Pendant ce temps, en neurologie...

Alors que le gouvernement fédéral s'apprête à créer trois nouveaux réseaux d'excellence, trois réseaux déjà existants voient leurs subventions prendre fin au 1er avril. Parmi les victimes se trouve le réseau NeuroScience, codirigé par l'Université de Montréal et l'Université McGill. Ce réseau était, à sa création en 1989, le plus important des centres d'excellence.

Pour Serge Rossignol, directeur du Centre de recherche en sciences neurologiques de l'UdeM, la décision du comité de sélection est totalement injustifiée. "Le réseau NeuroScience a très bien fonctionné pendant huit ans et un comité d'experts international en a présenté un bilan très élogieux l'été dernier."

Le rapport du comité de sélection des RCE en fait pour sa part une évaluation plutôt négative, soutenant que les objectifs n'ont pas été atteints. Des extraits des deux rapports diamétralement opposés peuvent être consultés en parallèle sur le site Internet de NeuroScience: on jurerait qu'il ne s'agit pas du même réseau!

Le Dr Rossignol croit que l'abandon de certains projets en cours de route peut avoir motivé le non-renouvellement de la subvention. "Ils ont soutenu que cela créait de l'instabilité dans la formation des chercheurs, ce qui est absolument faux, soutient-il. En recherche, il est normal que des projets qui ne mènent à rien soient abandonnés; cela fait partie d'une saine gestion. Et cette façon de faire n'a jamais nuit à la formation des étudiants."

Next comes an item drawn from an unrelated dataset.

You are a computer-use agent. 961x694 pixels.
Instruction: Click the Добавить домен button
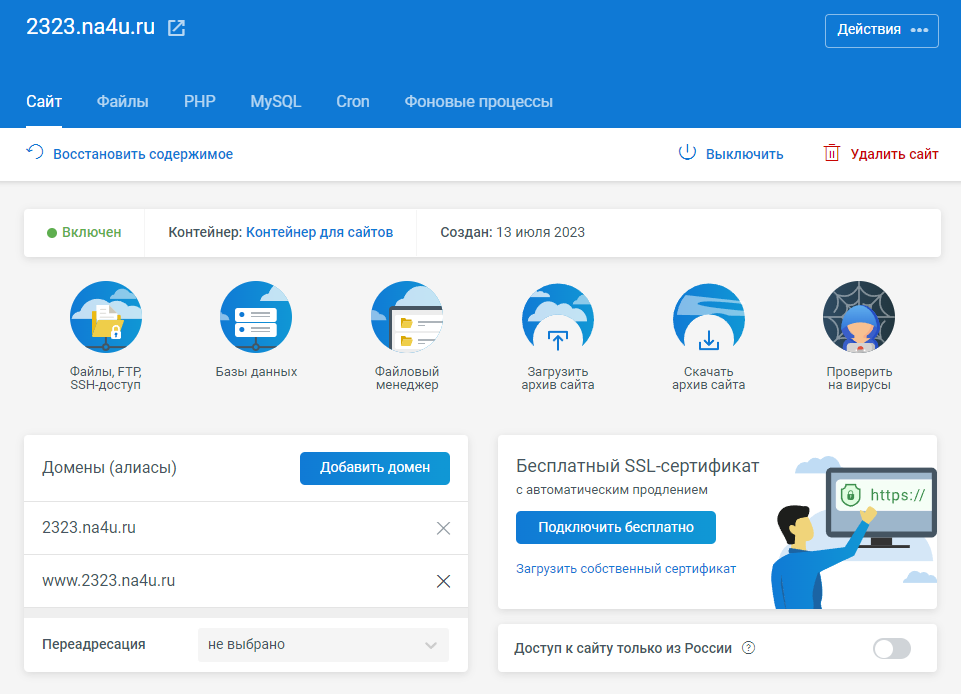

La moitié des fonds de recherche de son laboratoire provenaient des subventions des RCE; trois techniciens et une secrétaire sont directement touchés par ce non-renouvellement. À l'échelle canadienne, la recherche en neurologie perd six millions de dollars par année, dont un million en bourses.

"Environ 50 millions de dollars ont été investis dans la construction de ce réseau, qui a permis d'établir une culture industrielle qui n'existait pas. Tout ce travail novateur aura été accompli en vain", déplore le directeur.

Aux yeux du chercheur, de tels réseaux sont essentiels parce qu'ils permettent d'implanter une infrastructure assurant un lien entre les centres de recherche et l'industrie ou même de créer de nouveaux secteurs industriels.